→ Data excerpts
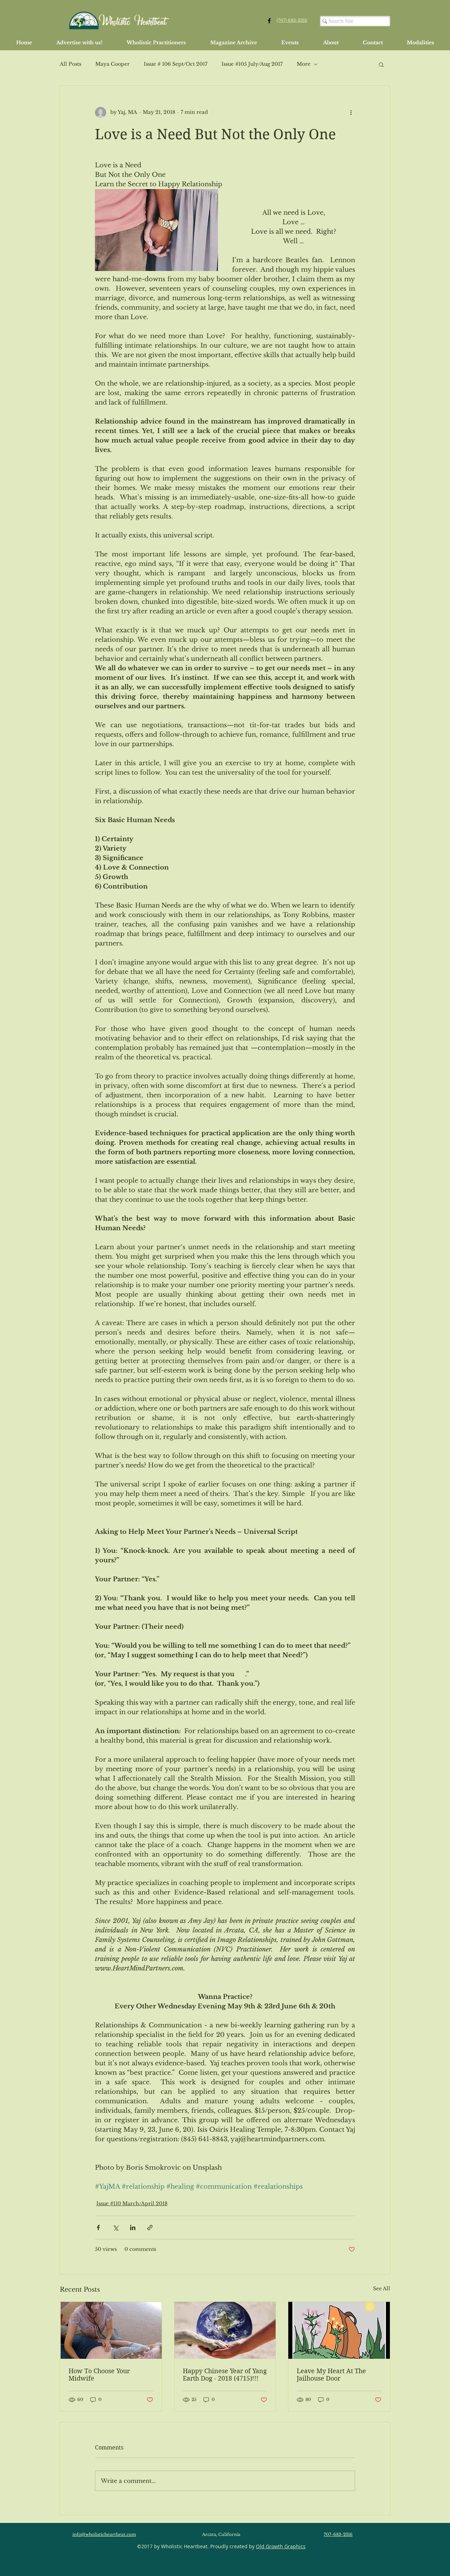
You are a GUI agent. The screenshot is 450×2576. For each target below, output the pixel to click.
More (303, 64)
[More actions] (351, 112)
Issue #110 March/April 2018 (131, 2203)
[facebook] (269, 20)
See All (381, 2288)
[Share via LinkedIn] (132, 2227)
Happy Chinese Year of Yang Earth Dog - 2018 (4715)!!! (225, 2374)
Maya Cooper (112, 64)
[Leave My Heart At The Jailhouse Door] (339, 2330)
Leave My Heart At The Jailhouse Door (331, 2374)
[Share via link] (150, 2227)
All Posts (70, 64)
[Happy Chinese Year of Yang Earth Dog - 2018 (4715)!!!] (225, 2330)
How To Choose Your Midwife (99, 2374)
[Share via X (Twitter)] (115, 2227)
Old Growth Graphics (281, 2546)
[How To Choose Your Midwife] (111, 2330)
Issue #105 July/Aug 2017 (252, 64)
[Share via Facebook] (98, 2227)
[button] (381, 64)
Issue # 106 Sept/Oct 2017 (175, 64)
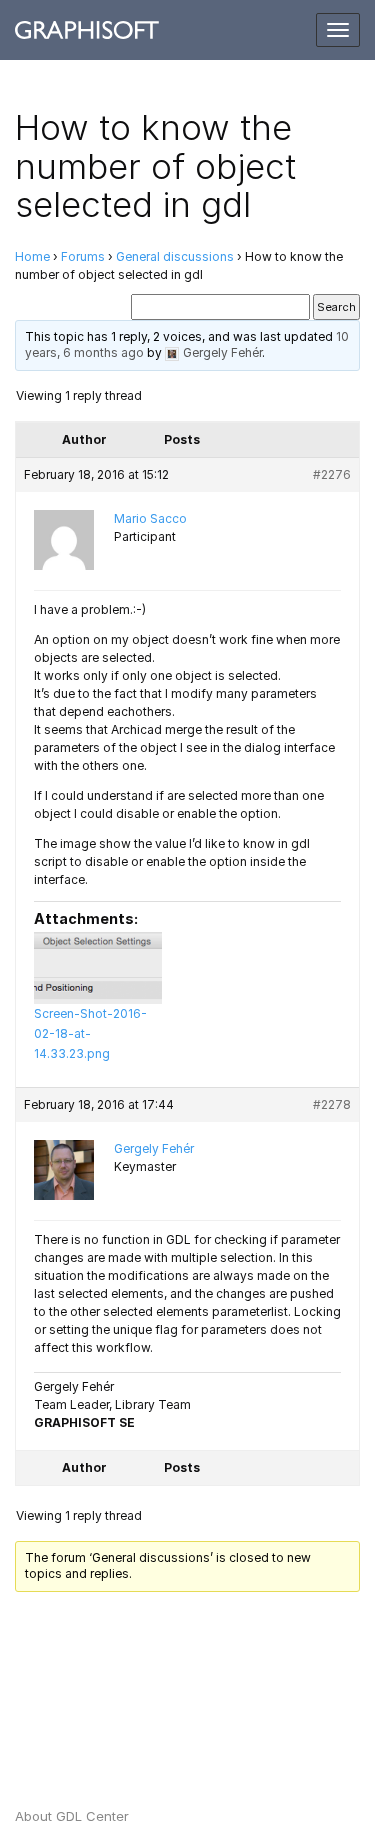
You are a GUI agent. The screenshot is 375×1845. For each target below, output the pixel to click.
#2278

→ Problem statement
The entries above should be written out in full, and any picture in them left out.

→ Task solution
You are a GUI agent. The screenshot is 450×2576. For each target below, output the pixel to click.
More (303, 64)
[More actions] (351, 112)
Issue #110 March/April 2018 (131, 2203)
[facebook] (269, 20)
See All (381, 2288)
[Share via LinkedIn] (132, 2227)
Happy Chinese Year of Yang Earth Dog - 2018 (4715)!!! (225, 2374)
Maya Cooper (112, 64)
[Leave My Heart At The Jailhouse Door] (339, 2330)
Leave My Heart At The Jailhouse Door (331, 2374)
[Share via link] (150, 2227)
All Posts (70, 64)
[Happy Chinese Year of Yang Earth Dog - 2018 (4715)!!!] (225, 2330)
How To Choose Your Midwife (99, 2374)
[Share via X (Twitter)] (115, 2227)
Old Growth Graphics (281, 2546)
[How To Choose Your Midwife] (111, 2330)
Issue #105 July/Aug 2017 (252, 64)
[Share via Facebook] (98, 2227)
[button] (381, 64)
Issue # 106 Sept/Oct 2017 (175, 64)
You are a GUI agent. The screenshot is 375×1845. For each target below, output the pixel to click.
#2278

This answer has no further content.